Also nein, die Muskeln von Bodybuildern sind nicht einfach nur aufgepumpt und bestehen ganz sicher nicht aus Luft, zumindest wenn wir von durch echtes Training erzeugten Muskeln sprechen und nicht von irgendwelchen Vollidioten, die sich Motoröl in den Bizeps spritzen, um vermeintlich wie ein Bodybuilder auszusehen.

 

Ein Bodybuilder präsentiert seinen peinlichen Synthol-Arm.
Ob der Kollege hier wirklich stark ist, darf durchaus bezweifelt werden…

 

Und jeder, der schon mal einen echten Bodybuilder im Training gesehen hat bzw. gesehen hat, welche Gewichte dieser zum Teil durch die Gegend schubst, wird auch Schwierigkeiten haben, seine These vom schwachen Bodybuilder weiter aufrechtzuerhalten. Klar, es gibt auch zwischen Bodybuildern starke Unterschiede in Sachen Körperkraft, aber selbst schwache Bodybuilder bewegen noch Gewichte, die ein untrainierter Mann nicht mal aus der Ablage heben könnte. Und die stärksten Bodybuilder sind in Sachen Kraftleistungen oft auf dem Niveau von Elite‑Powerliftern, und es gibt sogar Athleten wie Stan Efferding, Johnny Jackson oder Larry Wheels, die in beiden Disziplinen erfolgreich sind.

 

Also nein, Bodybuilder sind alles andere als schwach, und tief in ihrem Inneren ist das auch fast jedem bewusst. Genau aus diesem Grund würdest du auch nie auf die Idee kommen, deine abstruse Theorie vom schwachen Bodybuilder tatsächlich auf die Probe zu stellen, wenn du auf deinem Dorffest beschwipst einen 120‑Kilo‑Mutanten anrempelst.

 

Warum sind Powerlifter stärker als Bodybuilder?

Kommen wir nun zu der Aussage, dass Powerlifter so viel stärker wären als Bodybuilder bzw. ob das überhaupt stimmt. Im Powerlifting geht es darum, möglichst schwere Gewichte in den Disziplinen Kniebeugen, Bankdrücken und Kreuzheben für eine einzige Wiederholung zu bewegen. Und ja, wenn es allein um diese Übungen geht, dann wird ein Elite‑Powerlifter auch den stärksten Bodybuildern überlegen sein, zumindest wenn diese ein vergleichbares Körpergewicht haben.

 

Aber Powerlifter sind eben auch nur in diesen Übungen wirklich stärker als Bodybuilder, und auch das oft nur, wenn es um das wirkliche Maximalgewicht geht. Die Sache ist nun mal die: Kraft hängt auch sehr stark mit Spezifikation zusammen. Zwar hat allgemeine Kraft auch immer einen gewissen Übertrag; um aber in einer bestimmten Übung echte Weltklasse‑Leistungen zu erbringen, muss man diese oft, schwer und zielgerichtet trainieren. Und Powerlifter trainieren eben ausschließlich mit dem Ziel, in genau diesen drei Übungen maximal stark zu werden. Wenn du stattdessen Übungen vergleichst, die ein Powerlifter nicht regelmäßig ausführt, ist es sehr wahrscheinlich, dass der Kraftunterschied in diesen weit weniger groß ausfällt oder überhaupt nicht mehr vorhanden ist.

────────────────────

## Aufgabenziel
Welche drei Disziplinen umfasst das Powerlifting laut dem Text über Bodybuilder und Powerlifter?

## Erfasste Daten
────────────────────

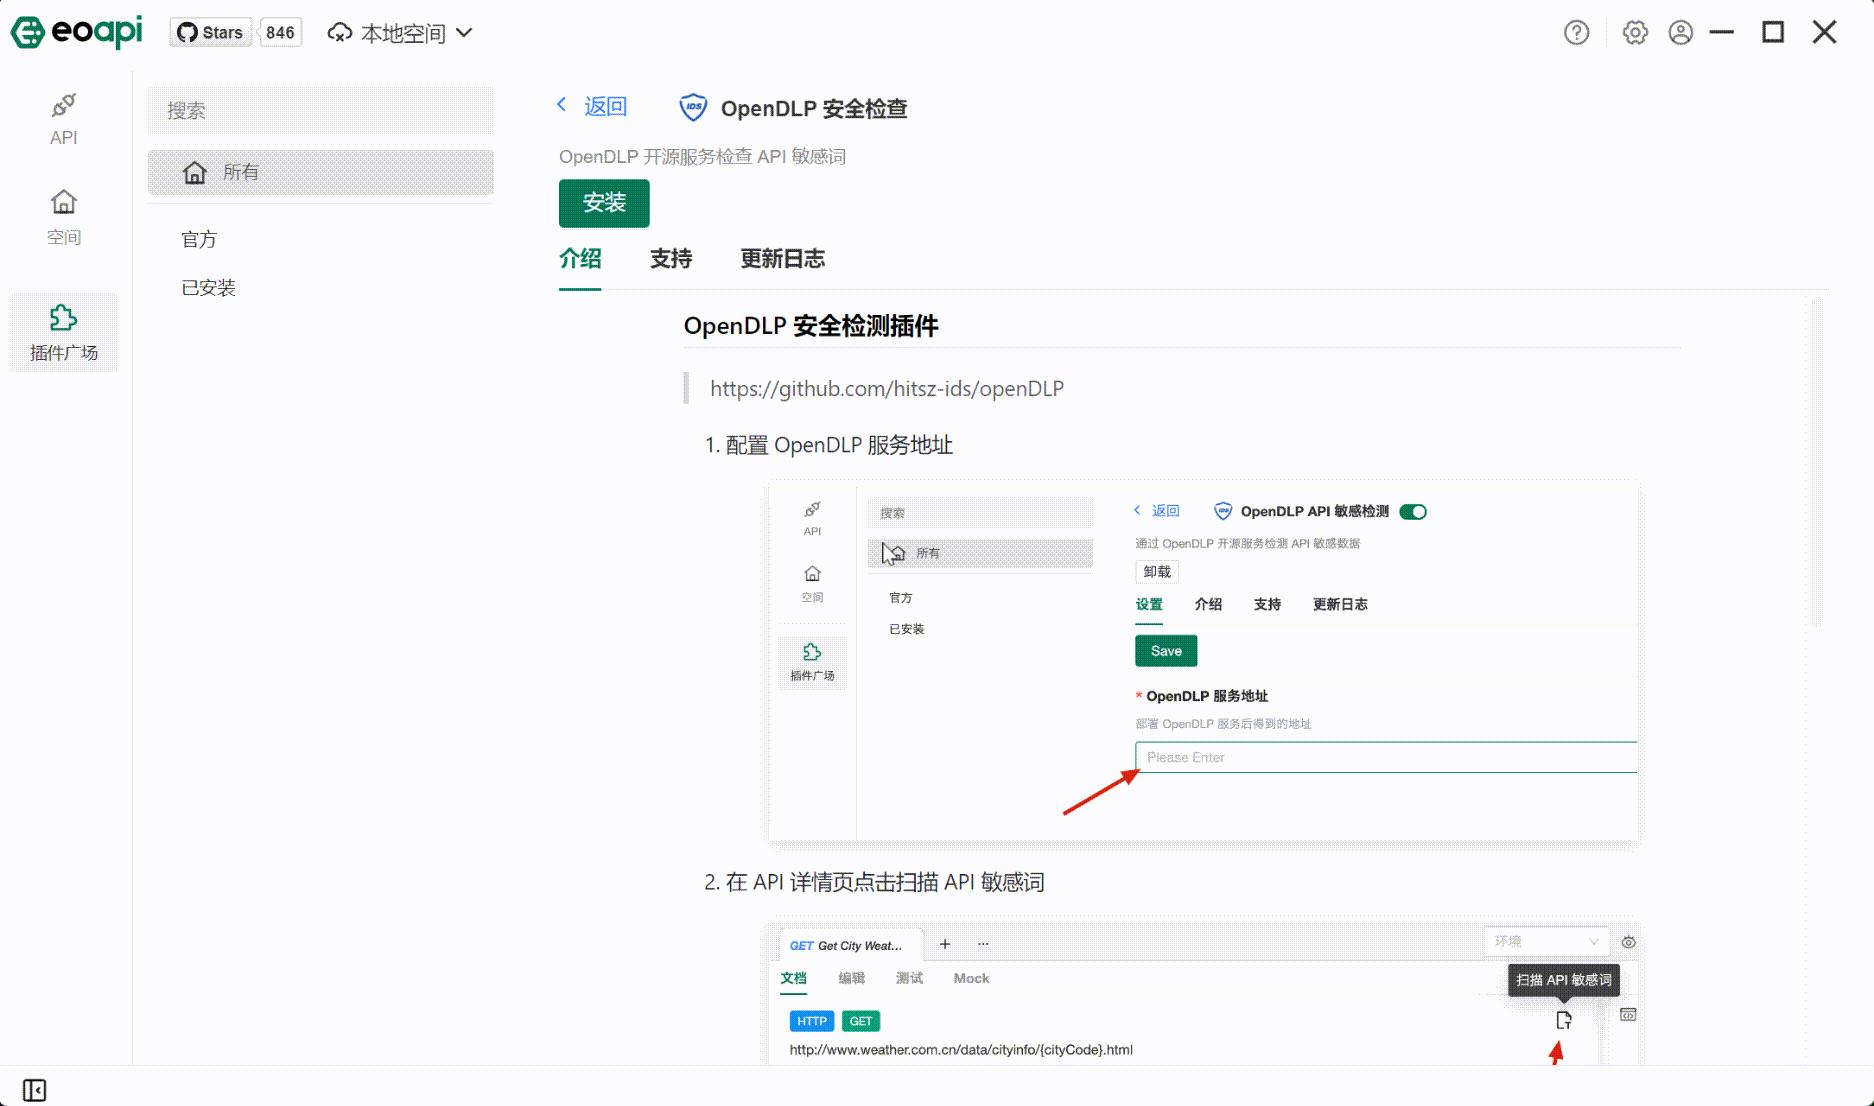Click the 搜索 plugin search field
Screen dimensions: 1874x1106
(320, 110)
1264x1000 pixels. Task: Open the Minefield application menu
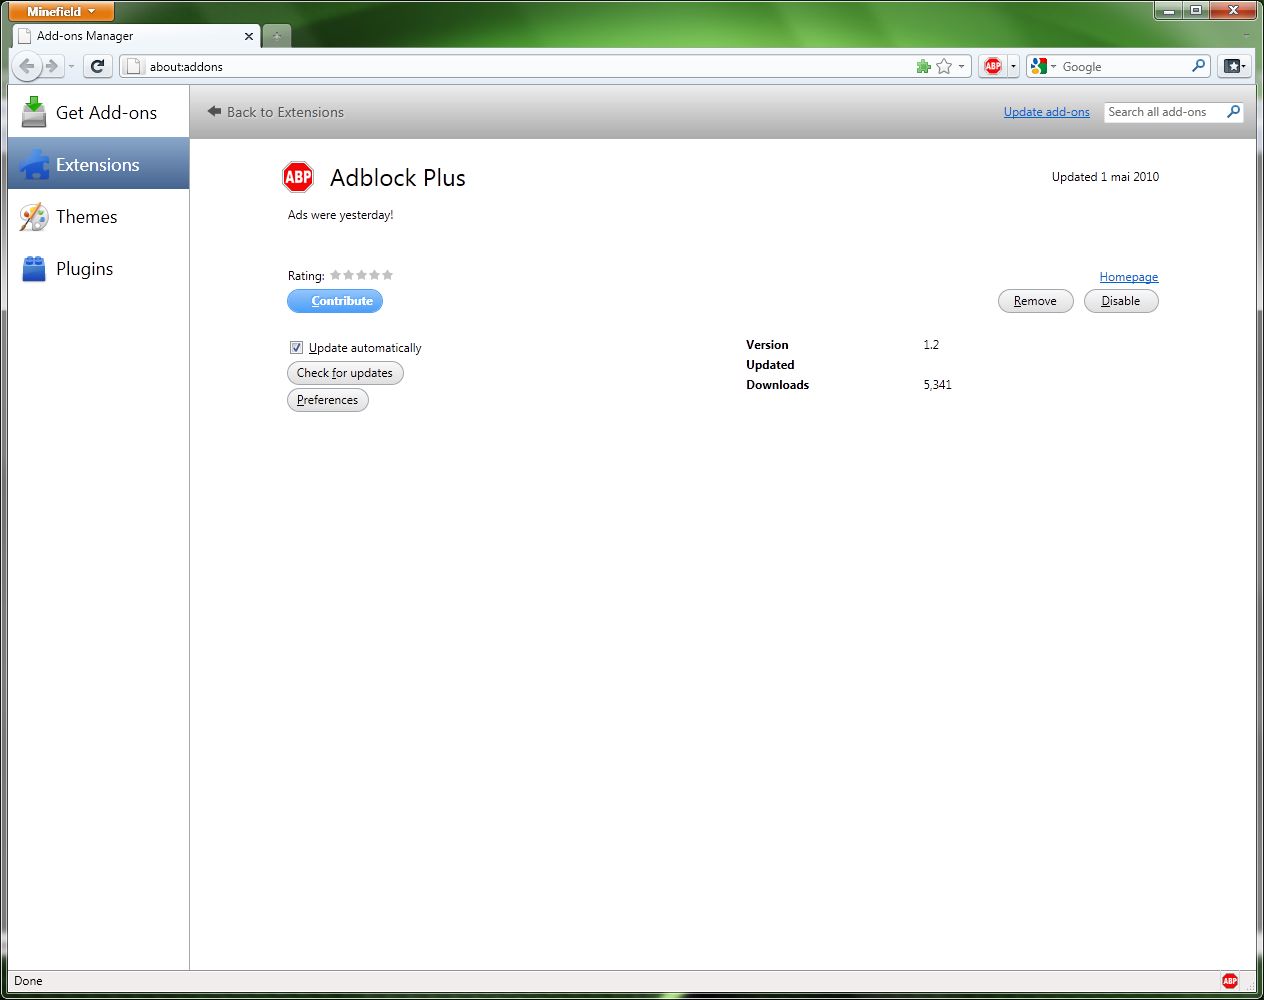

────────────────────

## Ergebnis
Kniebeugen, Bankdrücken und Kreuzheben.